A steep backwardation combined with stronger naphtha prices is damaging blending margins for refiners in Northwest Europe, traders said Thursday.
A backwardated market is one in which the price of a product is lower going forward, so traders prefer to sell gasoline they have in tank, rather than take time blending product which will have lost value.
In addition, when the cost of feedstock naphtha -- a key component used in gasoline blending -- rises in value, it can also narrow the profit margin for making gasoline.
Currently, the gasoline market is in a backwardation of around $15-20/mt between prompt loading dates and the September swap.

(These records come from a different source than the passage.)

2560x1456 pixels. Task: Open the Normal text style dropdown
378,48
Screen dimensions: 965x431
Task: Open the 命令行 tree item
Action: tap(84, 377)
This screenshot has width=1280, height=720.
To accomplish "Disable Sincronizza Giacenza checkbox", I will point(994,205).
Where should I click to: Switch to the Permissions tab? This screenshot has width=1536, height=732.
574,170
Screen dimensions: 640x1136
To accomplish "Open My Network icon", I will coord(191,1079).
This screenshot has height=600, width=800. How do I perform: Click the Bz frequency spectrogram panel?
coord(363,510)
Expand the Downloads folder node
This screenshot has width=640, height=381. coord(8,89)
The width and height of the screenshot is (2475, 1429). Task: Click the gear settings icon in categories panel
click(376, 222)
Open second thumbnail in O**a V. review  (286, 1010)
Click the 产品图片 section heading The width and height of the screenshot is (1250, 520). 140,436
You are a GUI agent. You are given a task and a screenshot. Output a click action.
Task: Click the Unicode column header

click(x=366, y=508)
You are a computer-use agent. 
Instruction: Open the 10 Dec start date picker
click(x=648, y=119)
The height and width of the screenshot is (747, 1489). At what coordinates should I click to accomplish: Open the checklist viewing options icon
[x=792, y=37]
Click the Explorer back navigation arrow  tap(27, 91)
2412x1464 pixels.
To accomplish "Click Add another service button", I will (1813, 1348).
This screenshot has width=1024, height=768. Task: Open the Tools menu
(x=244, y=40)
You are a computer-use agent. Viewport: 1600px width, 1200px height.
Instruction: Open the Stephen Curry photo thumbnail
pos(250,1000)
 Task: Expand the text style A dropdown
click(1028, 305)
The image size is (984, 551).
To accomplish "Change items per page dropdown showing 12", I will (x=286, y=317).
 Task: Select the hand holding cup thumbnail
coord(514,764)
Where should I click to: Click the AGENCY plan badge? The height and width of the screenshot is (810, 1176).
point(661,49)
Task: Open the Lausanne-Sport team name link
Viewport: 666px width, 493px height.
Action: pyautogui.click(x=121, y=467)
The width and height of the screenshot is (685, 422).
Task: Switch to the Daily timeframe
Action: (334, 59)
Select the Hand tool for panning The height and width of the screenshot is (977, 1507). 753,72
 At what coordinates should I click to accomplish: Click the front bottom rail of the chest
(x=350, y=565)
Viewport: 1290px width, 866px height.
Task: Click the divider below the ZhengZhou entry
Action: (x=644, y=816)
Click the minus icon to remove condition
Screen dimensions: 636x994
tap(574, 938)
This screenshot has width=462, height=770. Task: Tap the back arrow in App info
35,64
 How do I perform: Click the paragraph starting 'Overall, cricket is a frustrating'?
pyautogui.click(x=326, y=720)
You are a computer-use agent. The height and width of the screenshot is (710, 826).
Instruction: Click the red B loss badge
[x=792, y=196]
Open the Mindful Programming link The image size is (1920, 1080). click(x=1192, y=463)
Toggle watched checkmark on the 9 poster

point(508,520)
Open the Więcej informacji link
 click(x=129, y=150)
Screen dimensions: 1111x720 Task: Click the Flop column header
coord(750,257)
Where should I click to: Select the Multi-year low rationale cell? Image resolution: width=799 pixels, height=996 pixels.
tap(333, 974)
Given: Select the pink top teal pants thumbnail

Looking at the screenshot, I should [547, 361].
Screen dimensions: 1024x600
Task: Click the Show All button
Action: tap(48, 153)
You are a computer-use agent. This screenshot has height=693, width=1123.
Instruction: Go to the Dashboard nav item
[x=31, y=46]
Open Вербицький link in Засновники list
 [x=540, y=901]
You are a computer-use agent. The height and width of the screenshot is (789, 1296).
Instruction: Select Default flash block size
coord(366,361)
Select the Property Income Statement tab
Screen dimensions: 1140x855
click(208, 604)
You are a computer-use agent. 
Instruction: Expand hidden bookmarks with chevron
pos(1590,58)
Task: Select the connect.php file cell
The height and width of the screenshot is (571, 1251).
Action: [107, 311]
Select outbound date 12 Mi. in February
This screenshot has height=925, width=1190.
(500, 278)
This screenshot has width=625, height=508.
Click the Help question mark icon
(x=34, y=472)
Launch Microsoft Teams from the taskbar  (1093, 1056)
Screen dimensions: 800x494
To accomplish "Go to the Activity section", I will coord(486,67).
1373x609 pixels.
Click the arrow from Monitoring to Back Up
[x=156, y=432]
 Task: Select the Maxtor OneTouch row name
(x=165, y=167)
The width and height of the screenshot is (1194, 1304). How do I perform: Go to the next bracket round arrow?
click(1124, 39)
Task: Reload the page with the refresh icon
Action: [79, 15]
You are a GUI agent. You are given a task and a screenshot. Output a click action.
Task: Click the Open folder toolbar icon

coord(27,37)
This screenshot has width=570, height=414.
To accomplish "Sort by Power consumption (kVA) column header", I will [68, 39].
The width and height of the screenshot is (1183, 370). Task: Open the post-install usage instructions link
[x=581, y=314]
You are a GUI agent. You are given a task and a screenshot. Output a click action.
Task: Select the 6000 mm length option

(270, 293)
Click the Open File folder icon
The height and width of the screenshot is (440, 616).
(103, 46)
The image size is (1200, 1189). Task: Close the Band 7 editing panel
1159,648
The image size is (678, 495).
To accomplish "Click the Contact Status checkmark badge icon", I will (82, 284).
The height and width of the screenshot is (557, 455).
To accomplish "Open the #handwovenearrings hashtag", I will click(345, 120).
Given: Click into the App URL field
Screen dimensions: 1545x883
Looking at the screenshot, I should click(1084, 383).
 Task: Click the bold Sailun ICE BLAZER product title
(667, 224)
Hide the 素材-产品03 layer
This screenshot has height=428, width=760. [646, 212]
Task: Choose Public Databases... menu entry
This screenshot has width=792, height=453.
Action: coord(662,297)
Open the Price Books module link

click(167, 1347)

Gasoline FOB basis Rotterdam is currently trading at a premium of around $20/mt over the September swap, around $930/mt.
"Blending margins are not good," a Europe-based trader said. "The backwardation makes it very difficult, production is not keeping up with demand."
Low production rates in Amsterdam-Rotterdam-Antwerp are supporting physical barge premiums, traders said.
In addition, rising naphtha prices this week mean feedstocks for the blend pool are more expensive.
The front-month naphtha crack spread -- the value of a refined product relative to the crude it is made from -- has narrowed, and the market has been supported.
The September naphtha crack spread rose above minus $6/barrel this week to be assessed at minus $5.55/b Wednesday.